The MES of tripartite qutrit states and pure state separable transformations which are not possible via LOCC

TL;DR

This paper characterizes the Maximally Entangled Set for tripartite qutrit states, identifying states reachable via separable operations but not through LOCC, revealing new insights into quantum state transformations.

Contribution

It provides the first characterization of the MES for three qutrit states and identifies pure state transformations possible via SEP but impossible via LOCC.

Findings

Identified the MES for generic three qutrit states.

Discovered states reachable by SEP but not by LOCC.

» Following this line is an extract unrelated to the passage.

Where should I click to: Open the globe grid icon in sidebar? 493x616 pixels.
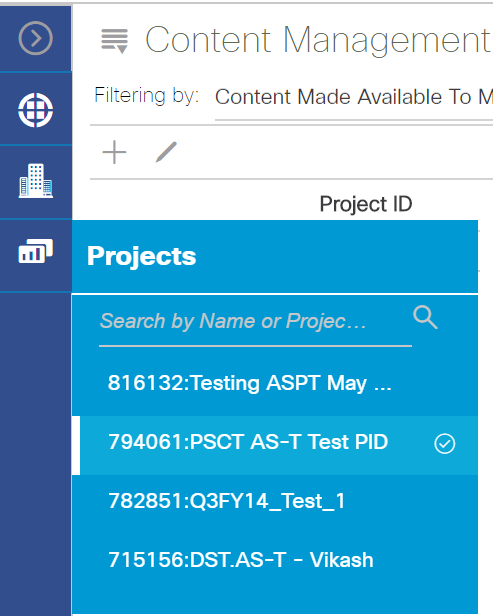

First examples of pure state transformations via SEP but not LOCC.

Abstract

Entanglement is the resource to overcome the restriction of operations to Local Operations assisted by Classical Communication (LOCC). The Maximally Entangled Set (MES) of states is the minimal set of n-partite pure states with the property that any truly n-partite entangled pure state can be obtained deterministically via LOCC from some state in this set. Hence, this set contains the most useful states for applications. In this work we characterize the MES for generic three qutrit states. Moreover, we analyze which generic three qutrit states are reachable (and convertible) under LOCC transformations. To this end we study reachability via separable operations (SEP), a class of operations that is strictly larger than LOCC. Interestingly, we identify a family of pure states that can be obtained deterministically via SEP but not via LOCC. To our knowledge these are the first examples of transformations among pure states that can be implemented via SEP but not via LOCC.